# Encoding
Encoding is the task of convert labels of an utterance to some abstract representation (mostly some array/matrix-like representation), that can be used for example as targets for training some machine learning model.

In [1]:
import os

import audiomate
from audiomate import corpus
from audiomate import encoding
from audiomate.utils import units

First we load some data.

In [2]:
urbansound8k_subset = audiomate.Corpus.load('data/urbansound_subset', reader='urbansound8k')

## Hot Encoding
We want for every frame a vector where each element of the vector indicates if a given label (which is represented by this element) is present.

First we define the path, where the encode data will be stored.

In [3]:
target_path = 'output/targets.hdf5'
os.makedirs('output', exist_ok=True)

The we define the settings that are used to define the start and end time of every frame.

In [4]:
frame_settings = units.FrameSettings(2048, 1024)
sampling_rate = 16000

Then we have to get a list of all labels, that we want to encode. The number of labels defines the length of the encoded vector for every frame.

In [5]:
labels = list(urbansound8k_subset.all_label_values(corpus.LL_SOUND_CLASS))
print(labels)

['dog_bark', 'jackhammer']


Now we create an encoder and proces the full corpus. The output will be stored in a HDF5 container at the path we defined.

In [6]:
encoder = encoding.FrameHotEncoder(labels, corpus.LL_SOUND_CLASS, frame_settings, sampling_rate)
container = encoder.encode_corpus(urbansound8k_subset, target_path)

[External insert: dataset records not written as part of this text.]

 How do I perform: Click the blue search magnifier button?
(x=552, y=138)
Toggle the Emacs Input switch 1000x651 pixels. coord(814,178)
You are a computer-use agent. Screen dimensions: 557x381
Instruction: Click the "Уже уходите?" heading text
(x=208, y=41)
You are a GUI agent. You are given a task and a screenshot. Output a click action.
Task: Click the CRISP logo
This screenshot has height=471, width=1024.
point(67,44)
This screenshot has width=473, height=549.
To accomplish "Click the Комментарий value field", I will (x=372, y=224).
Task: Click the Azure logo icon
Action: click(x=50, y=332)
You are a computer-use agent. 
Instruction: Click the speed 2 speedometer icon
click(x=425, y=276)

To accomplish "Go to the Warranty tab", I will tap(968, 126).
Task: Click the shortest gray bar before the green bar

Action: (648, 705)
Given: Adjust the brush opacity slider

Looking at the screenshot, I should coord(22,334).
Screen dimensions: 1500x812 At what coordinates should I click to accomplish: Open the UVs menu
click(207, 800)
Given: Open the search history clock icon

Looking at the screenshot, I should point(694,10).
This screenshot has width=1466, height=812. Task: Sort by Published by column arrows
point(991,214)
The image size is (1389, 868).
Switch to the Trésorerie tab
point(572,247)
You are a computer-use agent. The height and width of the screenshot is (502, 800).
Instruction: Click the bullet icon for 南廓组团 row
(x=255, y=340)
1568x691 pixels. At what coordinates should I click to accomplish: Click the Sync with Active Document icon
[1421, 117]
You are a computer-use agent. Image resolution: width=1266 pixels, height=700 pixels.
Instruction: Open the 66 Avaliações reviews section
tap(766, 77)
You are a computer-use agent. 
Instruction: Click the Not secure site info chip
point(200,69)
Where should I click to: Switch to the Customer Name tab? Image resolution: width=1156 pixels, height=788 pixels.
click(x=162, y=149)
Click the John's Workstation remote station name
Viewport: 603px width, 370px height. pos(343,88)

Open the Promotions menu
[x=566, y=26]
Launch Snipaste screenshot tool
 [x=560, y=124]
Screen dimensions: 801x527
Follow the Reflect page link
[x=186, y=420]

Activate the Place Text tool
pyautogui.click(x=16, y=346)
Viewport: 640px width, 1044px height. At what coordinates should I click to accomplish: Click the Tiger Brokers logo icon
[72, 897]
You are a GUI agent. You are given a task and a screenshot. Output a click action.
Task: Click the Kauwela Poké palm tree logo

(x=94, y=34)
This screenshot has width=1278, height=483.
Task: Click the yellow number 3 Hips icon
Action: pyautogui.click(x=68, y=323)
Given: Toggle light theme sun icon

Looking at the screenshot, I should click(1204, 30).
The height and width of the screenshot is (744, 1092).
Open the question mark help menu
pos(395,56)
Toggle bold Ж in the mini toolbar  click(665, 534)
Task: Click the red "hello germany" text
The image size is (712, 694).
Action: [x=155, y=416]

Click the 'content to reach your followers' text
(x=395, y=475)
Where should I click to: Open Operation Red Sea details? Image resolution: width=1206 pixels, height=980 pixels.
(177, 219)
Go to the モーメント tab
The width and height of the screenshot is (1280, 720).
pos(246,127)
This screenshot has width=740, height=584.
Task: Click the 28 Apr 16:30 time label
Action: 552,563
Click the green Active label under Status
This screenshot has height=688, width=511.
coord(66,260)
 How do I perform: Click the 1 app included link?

The resulting container contains the encdoded data for every utterance. The follwing utterance only contains audio with the label "dog_bark" (index 1).

In [7]:
container.open()

sample_utt_id = '18581-3-1-1'
encoded = container.get(sample_utt_id, mem_map=False)[:10]

print(encoded)

[[1. 0.]
 [1. 0.]
 [1. 0.]
 [1. 0.]
 [1. 0.]
 [1. 0.]
 [1. 0.]
 [1. 0.]
 [1. 0.]
 [1. 0.]]